Henrik Søndergaard:
Interleukin 21 in cancer and immunotherapy

Date: 01-10-2009    Supervisor: Niels Ødum

Interleukin (IL)-21 is a recently discovered cytokine with pleiotropic immunomodulatory effects and putative anti-tumor activity. This Ph.D. thesis examines the functions of IL-21 protein as cancer immunotherapy and the role of endogenous IL-21 in tumor immunity in preclinical mouse models. In Chapter 1,  the specific objectives for the experimental work are introduced. Chapter 2 presents the theoretical background to cancer immunology and immunotherapy, including specific barriers to immunotherapy and current therapeutic advances. This is followed by a brief review of the mouse as a model organism for drug testing in cancer and immunology with specific considerations for IL-21. Chapter 3 contains four original manuscripts; a review manuscript introduces IL-21 and IL-21 receptor (IL-21R) immunobiology and reviews the current knowledge concerning IL-21 in cancer therapy and immunopathology, and the following 3 manuscripts present the experimental work of this thesis: 

Paper I:
Søndergaard H. and Skak K. Interleukin 21: roles in immunopathology and cancer therapy.

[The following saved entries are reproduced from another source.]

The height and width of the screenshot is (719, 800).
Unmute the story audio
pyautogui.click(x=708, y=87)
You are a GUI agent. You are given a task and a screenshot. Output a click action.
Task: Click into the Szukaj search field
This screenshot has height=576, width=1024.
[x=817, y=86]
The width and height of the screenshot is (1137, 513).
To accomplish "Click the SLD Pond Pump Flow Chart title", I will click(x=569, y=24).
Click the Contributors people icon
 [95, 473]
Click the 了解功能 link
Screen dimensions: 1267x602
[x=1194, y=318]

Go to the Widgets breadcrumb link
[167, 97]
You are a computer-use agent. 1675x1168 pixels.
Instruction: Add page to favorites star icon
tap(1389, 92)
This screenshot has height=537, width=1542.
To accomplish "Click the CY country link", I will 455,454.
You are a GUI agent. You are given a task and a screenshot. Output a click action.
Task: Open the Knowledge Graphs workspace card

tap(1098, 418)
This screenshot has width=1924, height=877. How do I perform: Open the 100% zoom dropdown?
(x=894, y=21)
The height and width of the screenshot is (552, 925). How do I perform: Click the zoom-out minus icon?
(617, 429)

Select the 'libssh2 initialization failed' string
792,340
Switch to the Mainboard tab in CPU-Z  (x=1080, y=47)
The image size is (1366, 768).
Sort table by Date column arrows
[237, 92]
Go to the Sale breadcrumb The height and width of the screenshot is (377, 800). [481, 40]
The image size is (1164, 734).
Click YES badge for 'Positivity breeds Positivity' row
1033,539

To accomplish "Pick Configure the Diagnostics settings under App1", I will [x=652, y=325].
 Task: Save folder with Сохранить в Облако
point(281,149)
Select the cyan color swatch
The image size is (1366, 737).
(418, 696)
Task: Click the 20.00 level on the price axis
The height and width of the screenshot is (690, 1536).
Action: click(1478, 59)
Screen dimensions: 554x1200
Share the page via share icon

Tissue Antigens. 2009 Oct. 21, (Epub ahead of print)

Paper II: 
Søndergaard H., Frederiksen K.S., Thygesen P., Galsgaard E.D., Skak K. Kristjansen P.E.G. and Kragh M. Interleukin 21 therapy increases the density of tumor infiltrating CD8+ T cells and inhibits syngeneic tumor growth.  Cancer Immunol. Immunother. 2007, Sep;56(9):1417-28. Epub. 2007 Feb. 7

Paper III:
Søndergaard H., Galsgaard E.D., Bartholomæussen M., Ødum N. and Skak K. Intratumoral interleukin 21 increases anti-tumor immunity, tumor-infiltrating CD8+ T cell density and activity, and enlarges draining lymph nodes. J. Immunother. In press

Paper IV:
Søndergaard H., Coquet J.M., Uldrich A.P., McLaughlin N, Godfrey D.I., Sivakumar P.V. Skak K. and Smyth M.J. Endogenous interleukin 21 restricts CD8+ T cell expansion and is not required for tumor immunity.  J. Immunol. 2009 Dec 1;183(11):7326-36. Epub 2009 Nov 13

Paper II and III focus on the anti-tumor effect of IL-21 protein therapy following intraperitoneal, subcutaneous and intratumoral administration in two preclinical mouse cancer models - B16 melanoma and RenCa renal cell carcinoma. Herein, the responsible effector cells for IL-21 anti-tumor activity are determined and the effects of IL-21 are evaluated on the density and activity of tumor infiltrating T cells and on tumor draining lymph nodes. Paper IV investigates the role of endogenous IL-21 in immunosurveillance, and primary and secondary tumor immunity using various experimental tumor models in IL-21- and IL-21R-deficient mice with focus on NK, NKT and CD8+ T cell responses.

The results obtained in Paper II-IV are discussed in chapter 4. Chapter 5 summarizes the main conclusions obtained in this thesis and chapter 6 outlines the perspectives for future research concerning IL-21 in cancer immunotherapy. A list of references is given at the end of the thesis (excluding those in Paper I-IV).